ENUNCIADO A:
Responda às perguntas abaixo com base na entrevista, marcando as respostas com (i), (ii) e (iii):
(i) Em que dia a Alemanha iniciou o "lockdown"?
(ii) Após qual data está previsto o retorno parcial das crianças menores às escolas?
(iii) Além de outras partes da Alemanha, de quais países a Uniklinik de Freiburg recebeu pacientes?
ENUNCIADO B:
Indique se cada afirmação abaixo está de acordo com a entrevista. Responda sim ou não e cite o trecho decisivo.
(i) A escola do filho menor da entrevistada parou antes do fechamento oficial.
(ii) O "lockdown" na Alemanha foi mais restrito que o da Itália e o da Espanha.
(iii) Segundo a entrevista, 80% da população brasileira vive em favelas.

::: TEXTO PARA ANÁLISE

GABRIELA: Dia 13 de março, a Alemanha fechou escolas e no dia 22 do mesmo mês iniciou o “lockdown”, porém não tão restrito como outros países como Itália e Espanha. Ainda podíamos sair de casa em família, e ir ao mercado e farmácia. O distanciamento social foi muito respeitado aqui, notou-se uma mudança efetiva a partir do momento que as decisões foram tomadas em nível nacional.
IMD – Você está faz quanto tempo em isolamento social?
GABRIELA: Desde o início de março. Na primeira semana desse mês, houve um caso de covid na escola do meu filho menor, então ela parou uma semana antes do que o fechamento oficial. Desde então, não saímos muito de casa, só para andar com o cachorro ou dar uma volta com as crianças.
IMD – Há uma previsão de termino do isolamento?
GABRIELA: A Alemanha está tentando sair do isolamento, desde o início de maio. Porém, estão notando uma alta no número de casos agora. Estão todos com muita cautela, as escolas voltaram parcialmente (para alunos mais velhos que tem que se preparar para o exame equivalente ao vestibular. Para as crianças menores, o planejamento é voltar parcialmente após o feriado de duas semanas que eles têm em junho aqui (após dia 14/06). Já avisaram os alunos que, provavelmente, abrirão uma semana, depois as crianças ficam duas em casa e depois mais uma… Desta forma, acredito que podem controlar o avanço dos casos. Tudo aqui é muito planejado e discutido. Acredito que as regras de isolamento social irão se manter.
IMD – Há uma boa atuação estatal na gestão da pandemia?
GABRIELA: Sim, a Alemanha é vista como modelo mundial. Não se sabe bem determinar a causa específica da fatalidade tão baixa aqui. Atribui-se ao número de testes, mas também ao sistema de saúde bem preparado. Há uma integração dos hospitais do país, eles fizeram uma plataforma com números de leitos disponíveis por hospital. A Uniklinik, aqui de Freiburg, recebeu pacientes de outros lugares da Alemanha e da França e Itália também. Além disso, a primeira chanceler alemã, Angela Merkel, tem uma postura respeitada, ela e a equipe souberam agir de maneira eficaz na hora certa.
IMD – Como enxerga à distância gestão da pandemia no Brasil?
GABRIELA: A forma como o Brasil está aparecendo nos noticiários por aqui é de um desrespeito às medidas tomadas mundialmente, uma falta de preparo. Agora que o Brasil está entrando em um momento difícil da pandemia com um número alto de casos, o país parece um corpo que anda sozinho sem uma cabeça. É preciso lidar com as crises da saúde interligando com outros setores e, principalmente, na escala que estamos vendo hoje, com uma liderança que esteja de acordo com normas mundiais para tomar decisões acertadas e servir de exemplo.
IMD – Quais ações você viu aí que poderiam ser adotadas também no Brasil?
GABRIELA: Isolamento. Mas esta questão é difícil pois são realidades muito diferentes. No Brasil, onde 80% vivem em áreas urbanas sem muito planejamento, com até 20% desta população em favelas, fica complicado pensar em um plano de isolamento ou “lockdown”. Mas seria necessário um poder público atuante que integrasse esta população aos cuidados necessários nesta hora.
IMD – A educação da população contribui para o controle da pandemia?
GABRIELA: Sem dúvida, o comportamento das pessoas é fundamental para o controle de qualquer doença infecciosa. Seja como o coronavírus, transmitido de pessoa pra pessoa pelo ar, ou arboviroses, como dengue, que também precisam de uma atuação da população no controle. Cada um é, sem dúvida, responsável pelo próprio bem estar e do próximo, mas é necessário também a atenção e atendimento à saúde que a população tem direito e que o Estado deve prover.
IMD – O que mais chamou sua atenção nessa experiência vivida fora do seu país?
GABRIELA: Como as pessoas respeitam regras aqui e sem muita flexibilidade. Além disso, ficou muito mais acentuado como os países parecem distantes em suas culturas, ações e modos de agir e pensar de parte das populações.

::::::
::: DADOS FORNECIDOS

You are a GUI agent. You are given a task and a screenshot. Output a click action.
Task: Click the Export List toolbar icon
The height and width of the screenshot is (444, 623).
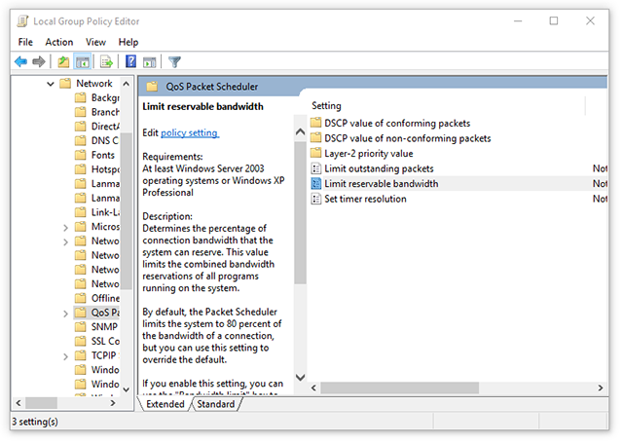107,62
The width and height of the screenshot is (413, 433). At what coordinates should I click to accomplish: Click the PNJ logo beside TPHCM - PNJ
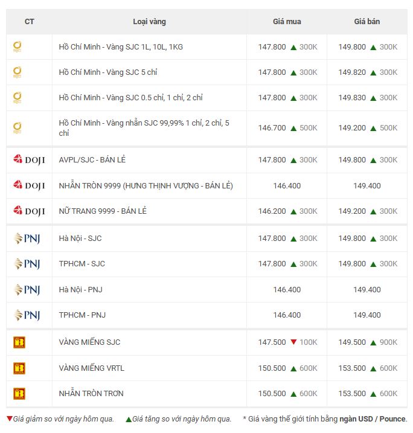click(x=27, y=315)
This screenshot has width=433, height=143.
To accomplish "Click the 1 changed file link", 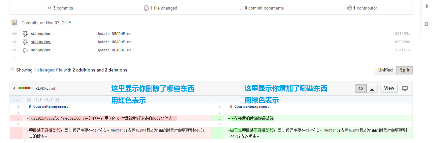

::::::

RESPOSTA A:
(i) Em 22 de março.
(ii) Após 14/06, depois do feriado de duas semanas em junho.
(iii) França e Itália.

RESPOSTA B:
(i) Sim: "houve um caso de covid na escola do meu filho menor, então ela parou uma semana antes do que o fechamento oficial"
(ii) Não: "porém não tão restrito como outros países como Itália e Espanha"
(iii) Não: "80% vivem em áreas urbanas sem muito planejamento, com até 20% desta população em favelas"